Intranasal Ketamine

  • Intranasal Ketamine

    Posted by Tessa on June 17, 2025 at 5:58 pm

    Hi everyone! We recently had some interest in our pediatric ED in using intranasal ketamine for procedural sedation. Our MDs are not super familiar with it leading to some hesitancies, and I was wondering if any of you have had good experiences? Who do you find is an ideal patient for this? Also, what dosing do you find works best?

    Louisa replied 9 months, 1 week ago 4 Members · 3 Replies
  • 3 Replies
  • Jary

    Member
    June 17, 2025 at 6:37 pm

    Hi Tessa! We only have used it here for analgesia/sub-dissociative dosing and have found it mainly useful in that scenario vs. procedural sedation. One of our doctors told me that they have had to use upwards of 8 mg/kg historically to try to do procedural sedation and it still didn’t sedate the patient well, so they don’t enjoy doing it. We normally resort to IM ketamine for our very few difficult patients here if we can’t get an IV (shout out to Child Life, our CLS is dare I say better than all the ketamine in the world). Super excited to hear more people’s experiences!

    • Louisa

      Organizer
      June 24, 2025 at 4:14 am

      We also only do IM rather than IN ketamine for procedural sedation, but it’s rare that we can’t get an IV.

  • Barbara

    Member
    June 17, 2025 at 8:10 pm

    Hi Tessa!
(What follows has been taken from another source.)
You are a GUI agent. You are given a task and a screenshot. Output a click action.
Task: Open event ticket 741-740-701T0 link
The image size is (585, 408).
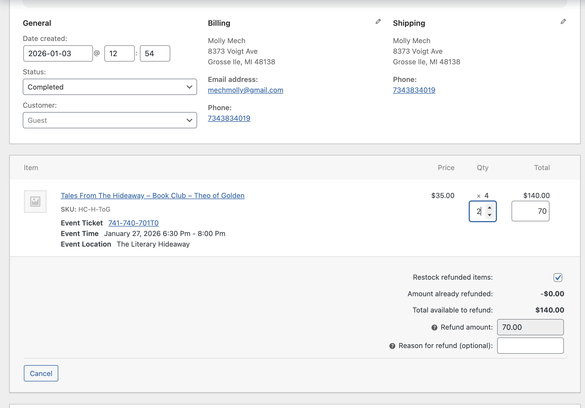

My colleague and I recently presented on this topic and I would be glad to share those materials as well as our compiled articles with you. My current institution doesn’t use IN ketamine at this time. We found literature showing doses of up to 9 mg/kg, max of 200mg. Biggest issue that came up in the literature was increased N/V compared to other IN agents.